De Unie geeft momenteel actief uitvoering aan deze strategie en aan de in hoofdstuk II en III daarvan genoemde maatregelen, bijvoorbeeld door financiële middelen vrij te maken ter ondersteuning van specifieke projecten die leiden tot een versterking van het multilaterale non-proliferatiestelsel en tot multilaterale vertrouwenwekkende maatregelen. De Haagse Gedragscode tegen de verspreiding van ballistische raketten (hierna „de Code” genoemd) vormt een integrerend deel van deze regeling en is erop gericht de proliferatie van ballistische-raketsystemen voor de overbrenging van massavernietigingswapens en daarmee verband houdende technologieën te voorkomen en terug te dringen.

(3)

Op 17 november 2003 heeft de Raad Gemeenschappelijk Standpunt 2003/805/GBVB (1) betreffende de universalisering en versterking van multilaterale overeenkomsten op het gebied van de non-proliferatie van massavernietigingswapens en overbrengingsmiddelen daarvoor aangenomen. In dat gemeenschappelijk optreden wordt onder meer gevraagd ernaar te streven dat zoveel mogelijk staten de Code ondertekenen, in het bijzonder staten die beschikken over een vermogen inzake ballistische raketten, en dat de Code verder wordt ontwikkeld en uitgevoerd, met name de vertrouwenwekkende maatregelen ervan, en dat een nauwer verband tussen de Code en het multilaterale non-proliferatiestelsel van de VN in de hand wordt gewerkt.

(4)

Op 23 mei 2007 heeft de Raad besloten maatregelen te nemen om het universele karakter van de Code en de naleving van de beginselen ervan te bevorderen.

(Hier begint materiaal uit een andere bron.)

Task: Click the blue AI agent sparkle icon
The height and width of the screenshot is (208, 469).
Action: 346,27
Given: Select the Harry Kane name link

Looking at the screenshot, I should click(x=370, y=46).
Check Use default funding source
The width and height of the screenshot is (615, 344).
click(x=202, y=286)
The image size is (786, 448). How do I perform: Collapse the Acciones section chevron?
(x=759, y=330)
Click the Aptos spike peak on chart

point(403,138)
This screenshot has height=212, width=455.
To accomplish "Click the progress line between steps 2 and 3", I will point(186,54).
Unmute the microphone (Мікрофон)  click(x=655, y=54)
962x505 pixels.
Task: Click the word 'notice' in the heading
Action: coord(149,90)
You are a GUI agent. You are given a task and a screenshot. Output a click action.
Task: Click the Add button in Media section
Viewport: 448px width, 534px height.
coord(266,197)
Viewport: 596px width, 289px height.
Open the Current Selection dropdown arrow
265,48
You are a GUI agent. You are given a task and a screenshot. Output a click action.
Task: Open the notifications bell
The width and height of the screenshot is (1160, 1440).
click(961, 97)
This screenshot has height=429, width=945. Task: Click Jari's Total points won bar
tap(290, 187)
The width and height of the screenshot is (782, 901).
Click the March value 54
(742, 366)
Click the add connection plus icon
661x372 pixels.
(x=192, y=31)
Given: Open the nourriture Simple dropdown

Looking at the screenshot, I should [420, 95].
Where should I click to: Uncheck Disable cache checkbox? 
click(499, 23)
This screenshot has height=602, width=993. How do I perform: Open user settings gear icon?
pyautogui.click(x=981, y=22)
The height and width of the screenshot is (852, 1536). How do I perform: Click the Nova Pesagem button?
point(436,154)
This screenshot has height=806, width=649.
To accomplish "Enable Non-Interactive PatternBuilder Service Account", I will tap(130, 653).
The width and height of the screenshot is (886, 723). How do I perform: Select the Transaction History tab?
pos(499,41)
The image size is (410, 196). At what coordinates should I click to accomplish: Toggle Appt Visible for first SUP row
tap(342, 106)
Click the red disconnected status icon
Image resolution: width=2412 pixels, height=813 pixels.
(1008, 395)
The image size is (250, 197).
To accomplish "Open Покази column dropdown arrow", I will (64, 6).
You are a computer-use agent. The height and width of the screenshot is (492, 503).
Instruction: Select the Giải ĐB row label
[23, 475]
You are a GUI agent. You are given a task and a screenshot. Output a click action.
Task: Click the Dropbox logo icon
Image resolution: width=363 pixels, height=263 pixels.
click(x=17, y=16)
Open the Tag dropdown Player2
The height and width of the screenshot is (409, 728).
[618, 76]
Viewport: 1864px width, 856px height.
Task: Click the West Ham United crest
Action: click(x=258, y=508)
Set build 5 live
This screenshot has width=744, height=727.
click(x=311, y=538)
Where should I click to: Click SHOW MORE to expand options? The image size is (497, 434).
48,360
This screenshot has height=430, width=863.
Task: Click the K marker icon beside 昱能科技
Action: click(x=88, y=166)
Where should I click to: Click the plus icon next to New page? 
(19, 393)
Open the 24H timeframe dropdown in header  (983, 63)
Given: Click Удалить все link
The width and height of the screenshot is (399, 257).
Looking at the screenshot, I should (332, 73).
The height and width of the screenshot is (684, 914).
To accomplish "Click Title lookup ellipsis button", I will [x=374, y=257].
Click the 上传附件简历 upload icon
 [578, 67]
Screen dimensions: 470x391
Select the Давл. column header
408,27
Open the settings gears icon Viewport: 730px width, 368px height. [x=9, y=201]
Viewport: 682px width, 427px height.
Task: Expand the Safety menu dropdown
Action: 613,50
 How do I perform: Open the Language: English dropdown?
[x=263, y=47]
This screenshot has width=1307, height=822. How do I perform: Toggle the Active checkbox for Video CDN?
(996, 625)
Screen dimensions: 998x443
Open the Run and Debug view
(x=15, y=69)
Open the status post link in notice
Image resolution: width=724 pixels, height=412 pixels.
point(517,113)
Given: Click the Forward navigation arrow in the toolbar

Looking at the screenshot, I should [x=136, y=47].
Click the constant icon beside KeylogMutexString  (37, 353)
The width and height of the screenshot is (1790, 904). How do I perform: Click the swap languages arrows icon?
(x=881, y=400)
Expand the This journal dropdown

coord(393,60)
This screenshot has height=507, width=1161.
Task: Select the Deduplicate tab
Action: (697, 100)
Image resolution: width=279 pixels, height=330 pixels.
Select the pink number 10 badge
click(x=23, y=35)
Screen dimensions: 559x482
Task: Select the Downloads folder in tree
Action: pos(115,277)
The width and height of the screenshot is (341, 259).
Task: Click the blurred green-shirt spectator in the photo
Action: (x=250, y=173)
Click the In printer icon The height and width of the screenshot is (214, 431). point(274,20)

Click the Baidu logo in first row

Daartoe is in 2007, in de marge van de jaarlijkse vergadering van ondertekenende staten, een workshop georganiseerd waarin de voornaamste staten met een vermogen inzake ballistische raketten, ook die welke de Code niet hebben ondertekend, werden samengebracht. De voortzetting van deze dialoog tussen ondertekenende en niet-ondertekenende staten is een prioriteit van de EU met het oog op de verdere bevordering van het universele karakter van de Code en een betere uitvoering ervan. Dit besluit zal tot dit proces bijdragen,

BESLUIT:

Artikel 1

1.   Om te zorgen voor een continue en praktische uitvoering van bepaalde onderdelen van de EU-strategie tegen de verspreiding van massavernietigingswapens steunt de EU de activiteiten van de ondertekenende staten van de code met betrekking tot de volgende doelstellingen:

a)

bevorderen van het universele karakter van de Code, en met name de ondertekening van de Code door alle staten met een vermogen inzake ballistische raketten;

b)

steun verlenen aan de uitvoering van de Code;

c)

ijveren voor een verdere versterking van de Code.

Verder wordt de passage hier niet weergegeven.